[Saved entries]

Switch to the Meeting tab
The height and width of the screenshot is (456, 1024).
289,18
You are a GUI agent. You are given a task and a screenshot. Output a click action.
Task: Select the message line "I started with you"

Assignment: Restate, word for word, the final stretch of the entries above: the line containing "The height and" and every line after it, up to and including the last.

Result:
The height and width of the screenshot is (456, 1024).
289,18
You are a GUI agent. You are given a task and a screenshot. Output a click action.
Task: Select the message line "I started with you"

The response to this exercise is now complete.